Scientists Sue Federal Government for Blocking Medical Marijuana Research
 


Epilepsy patient Valerie Corral, co-founder of the Wo/Men's Alliance for Medical Marijuana, has joined the lawsuit. Senators Kerry and Edwards both support the research project by UMass / Amherst Professor Lyle Craker.



[Marijuana Policy Project] WASHINGTON - July 20 - In a pair of federal lawsuits to be filed on Wednesday, July 21, researchers charge the U.S. Drug Enforcement Administration, U.S. Department of Health and Human Services, National Institutes of Health, and National Institute on Drug Abuse with obstructing medical marijuana research in violation of federal law. They are joined in the legal action by patient Valerie Corral, co-founder of the Wo/Men's Alliance for Medical Marijuana (WAMM) in Santa Cruz, California, who uses marijuana to control epileptic seizures.

The legal complaints can be downloaded at http://www.maps.org/mmj/dealawsuit.pdf and http://www.maps.org/mmj/hhs-nih-nidalawsuit/pdf .

On June 25, 2001, Lyle Craker, Ph.D., director of the Medicinal Plant Program at the University of Massachusetts Amherst, filed an application with the DEA for approval to establish a facility that would produce marijuana for U.S. Food and Drug Administration-approved research. Currently, all marijuana for research in the U.S. must come from a crop grown on a NIDA-contracted farm in Mississippi. NIDA's product has been only inconsistently available to researchers and is infamous for its low quality.

Three years later, the DEA has yet to act on the UMass application, even though it has the backing of U.S. Senators John Kerry and Edward Kennedy, who sent a letter of support to the DEA in October 20, 2003. Craker and the Multidisciplinary Association for Psychedelic Studies (MAPS), which would fund the UMass facility, charge that the DEA's refusal to act on the proposal has caused an unreasonable delay in violation of the federal Administrative Procedures Act, making it impossible for MAPS to conduct studies that could lead to FDA's approval of marijuana as a prescription drug.

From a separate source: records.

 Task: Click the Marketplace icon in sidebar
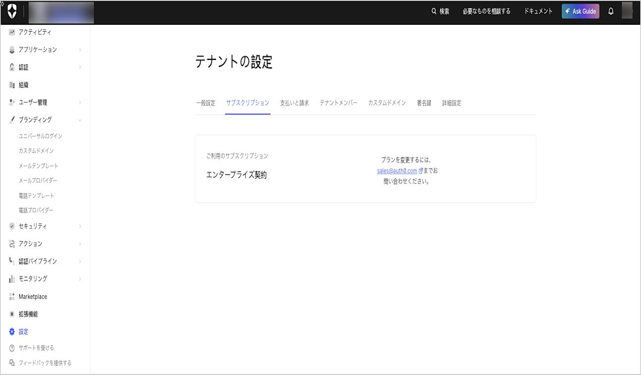pyautogui.click(x=11, y=296)
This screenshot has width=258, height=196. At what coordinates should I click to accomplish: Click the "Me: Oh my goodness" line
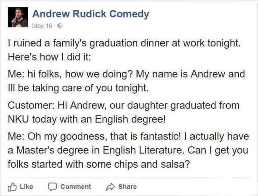click(x=128, y=137)
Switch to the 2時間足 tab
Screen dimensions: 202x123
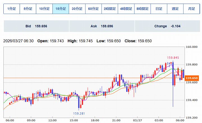pyautogui.click(x=110, y=9)
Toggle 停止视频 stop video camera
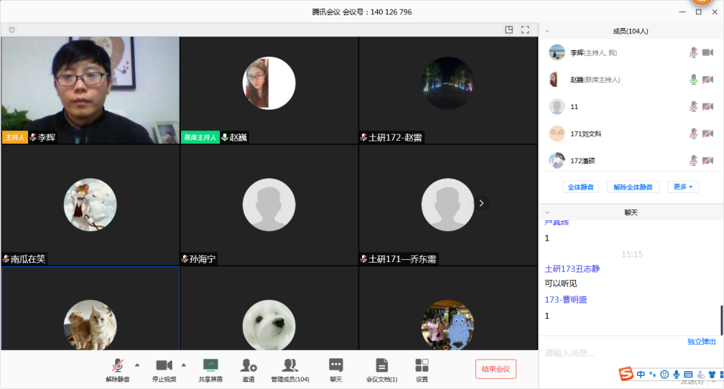This screenshot has height=389, width=724. [x=164, y=365]
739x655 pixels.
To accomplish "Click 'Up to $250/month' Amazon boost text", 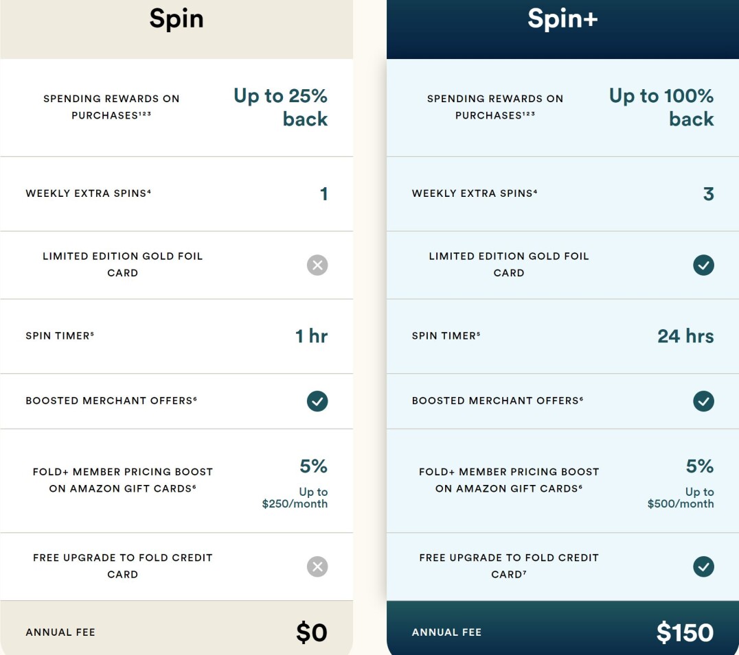I will (295, 498).
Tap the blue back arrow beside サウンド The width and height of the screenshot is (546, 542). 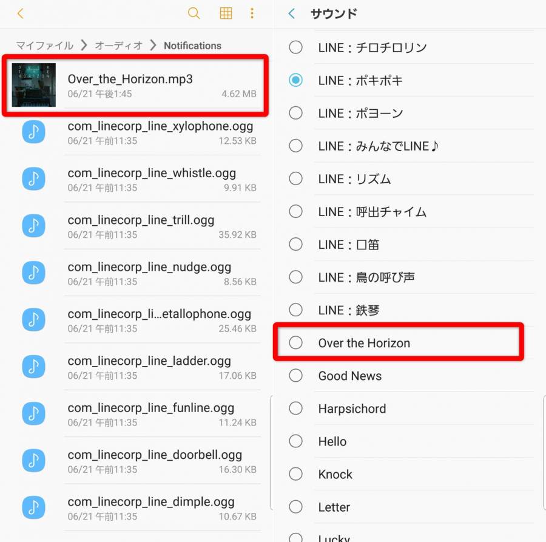click(292, 13)
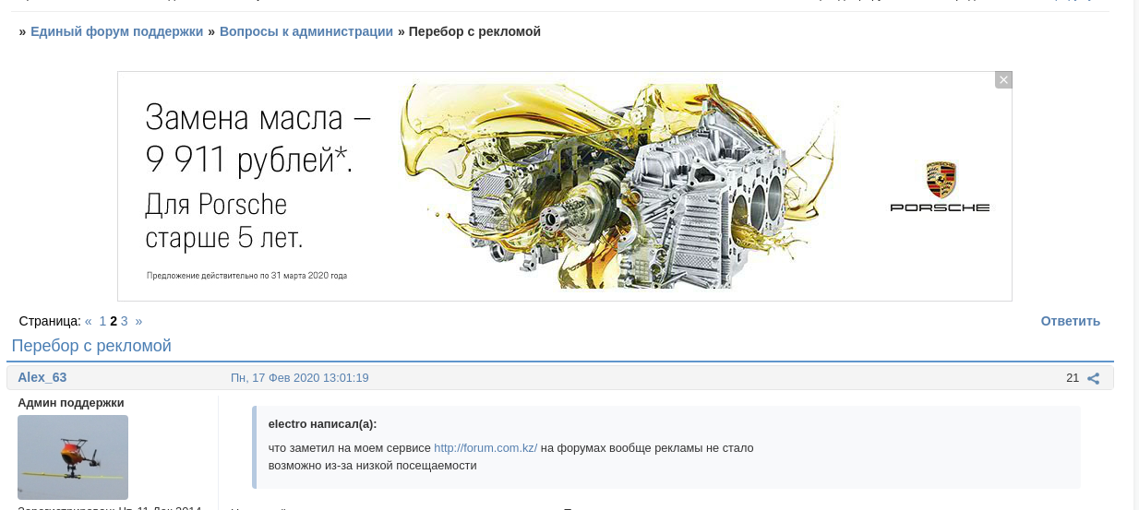The image size is (1139, 510).
Task: Go to previous page with « arrow
Action: coord(89,321)
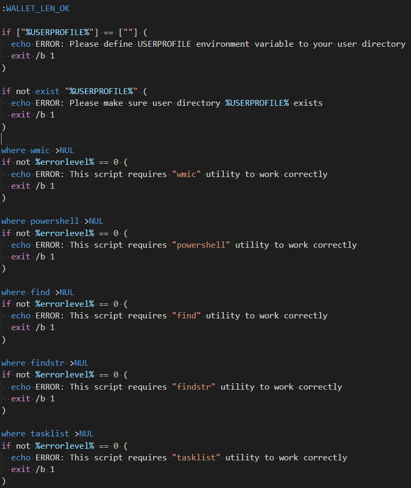Click %errorlevel% below the where tasklist line

(x=64, y=446)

"There is an urgent need for an alternative supply of marijuana for medical research," Craker said. "Independent sources are allowed to produce other Schedule I drugs -- including MDMA (ecstasy) -- for research, but NIDA maintains a monopoly on research marijuana. Many researchers believe that NIDA's monopoly is an obstacle to getting needed studies done on a timely basis." The suit filed by Craker. MAPS, and Valerie Corral against the DEA notes that NIDA has refused to supply marijuana for at least two FDA-approved research protocols submitted by respected scientists, one for treatment of AIDS wasting syndrome and another for treatment of migraine headaches.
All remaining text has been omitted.